Databricks is developed by the founders of Apache Spark and is an end-to end (from development to production) web-based analytics platform that makes it easy to combine Big Data, Data Science and Apacke Spark.
In 2017, Microsoft and Databricks, under the name Azure Databricks, entered into a collaboration that has enabled to fully integrate a Databricks platform in a Azure-environment.
This collaboration between Azure as a Cloud provider and Databricks as the Apache Spark platform, allows the huge computing power of Databricks to be integrated into a fully integrated cloud environment where the services speak the same language – now also with the Databricks framework
Get a quick overview of Azure Databricks in this video!
Azure Databricks and Apache Spark
One of the great strengths of the collaboration between Azure and Databricks is that you have an Apache Spark platform that is fully integrated with all known Azure components such as Azure Data Factory and Azure Blob Storage, allowing for continuous pipelines in each project.
A related important aspect of Databricks is the ability to share different profiles, making it easier and more secure for different profiles such, as Data Engineers and Data Scientist, to work together on individual projects in the Databricks environment.
Databricks also have the option of Auto-Scaling your resources. This means that you can have a cluster that automatically adapts to what you need at the given time. In general, the entire clustering aspect is handled by Databricks, which makes it easy to get started with Cluster Computing even for beginners. When you reach a more advanced level in the process of spark, there are also opportunities to monitor your programs directly from Databricks to optimize these.
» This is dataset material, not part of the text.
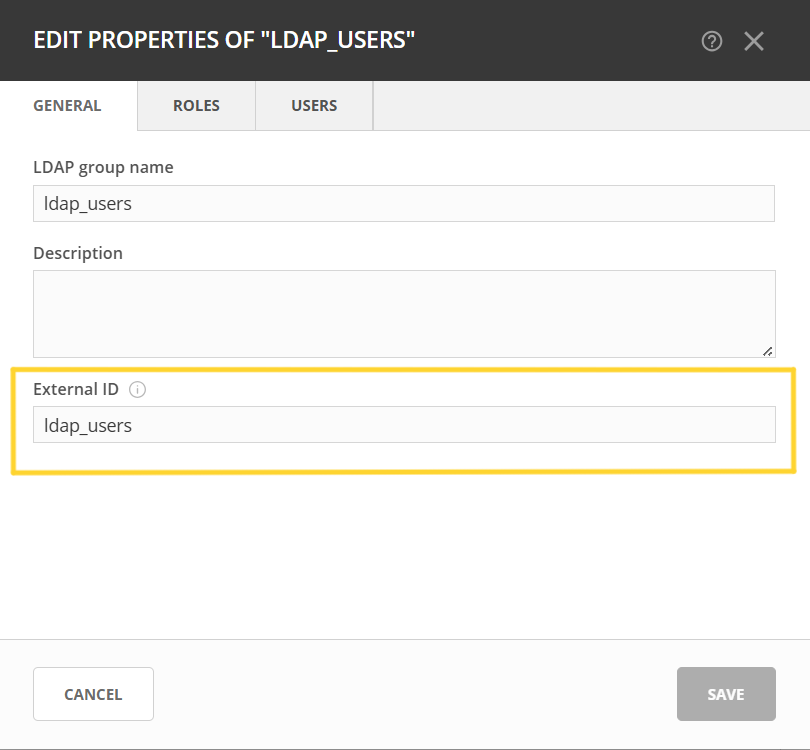Save the LDAP group properties
810x750 pixels.
[726, 694]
Is Azure Databrick for you?
Many different profiles can benefit from Databricks, but overall it makes sense if you:
- Have many different profiles working together
- Need to be able to handle queries in varying amounts
- Work with very large amounts of data and/or very heavy calculations
- Would like everything in one place with a user-friendly design and set-up
- Want direct scheduling of each Notebook
- Want the ability to switch freely between languages R, Python, SQL, and Scala – even in the same Notebook
What is Apache Spark?
Apache Spark is an open-source distributed cluster computing framework that started in 2013, which in recent years has become one of the preferred platforms for Artificial Intelligence and real-time applications. But what does it really mean to be an “open source distributed cluster computing framework”?
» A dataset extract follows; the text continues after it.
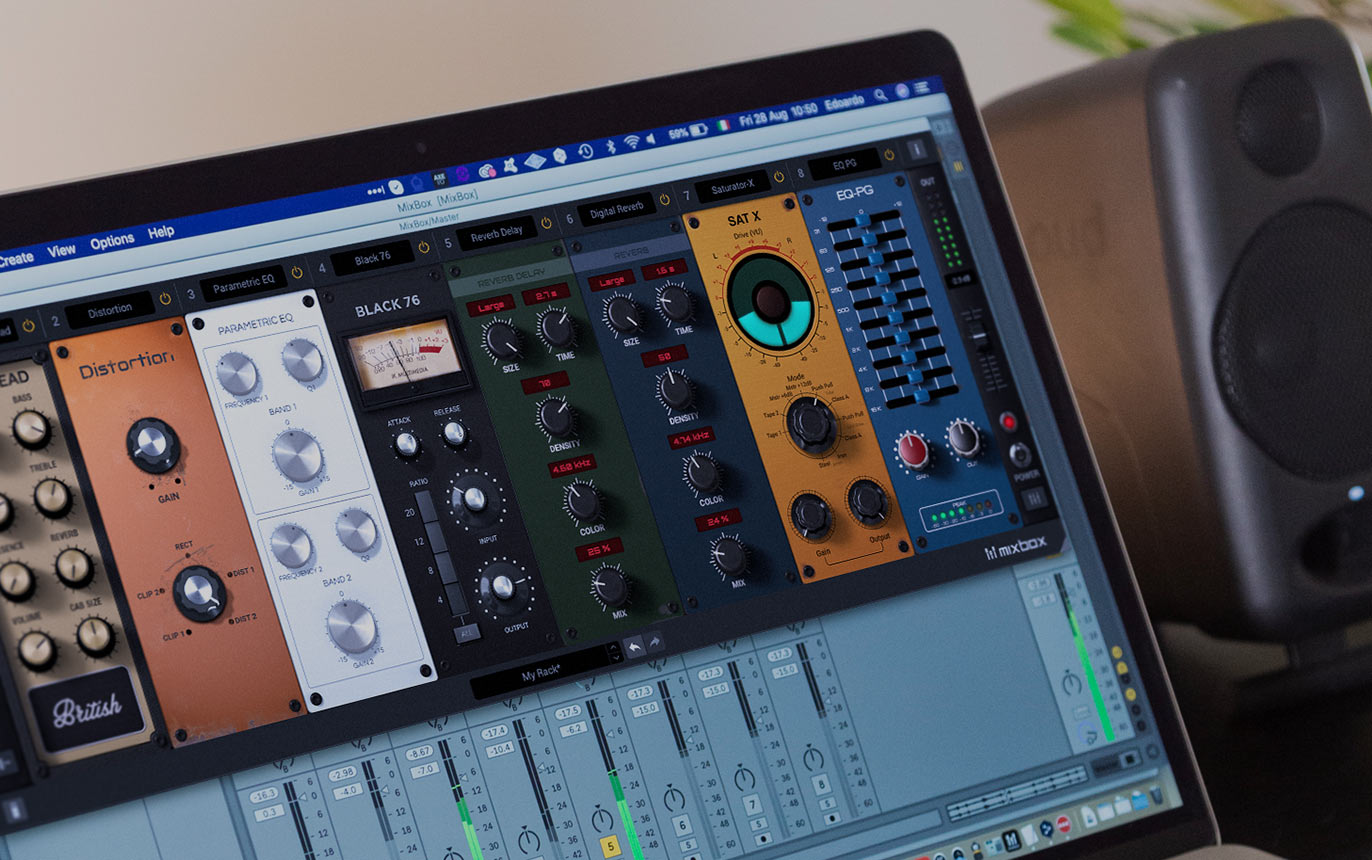Click the ALL ratio button on Black 76

pyautogui.click(x=466, y=632)
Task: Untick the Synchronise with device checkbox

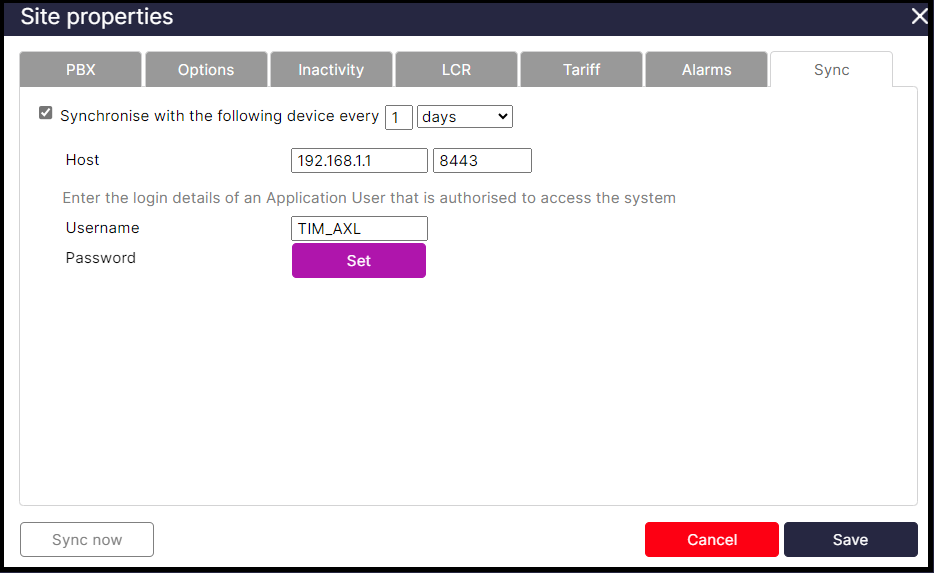Action: point(46,113)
By open source is meant software where the source code is freely available for use and contribution. In this case, it’s about Scala, on which Apache Spark is built.
Distributed cluster computing means that the programs you execute are processed (distributed) on a group of computers (a cluster).
You could say that you break down a bigger problem into smaller problems, and let each node (computer) in its cluster handle a smaller chunk of the task at the same time and therefore reach the result much faster.
This distribution (mapping) of the tasks to the available nodes as well as the aggregation of the individual results (reducing) occurs automatically and in most cases is an advantage when it comes to time spent when working with very large data volumes.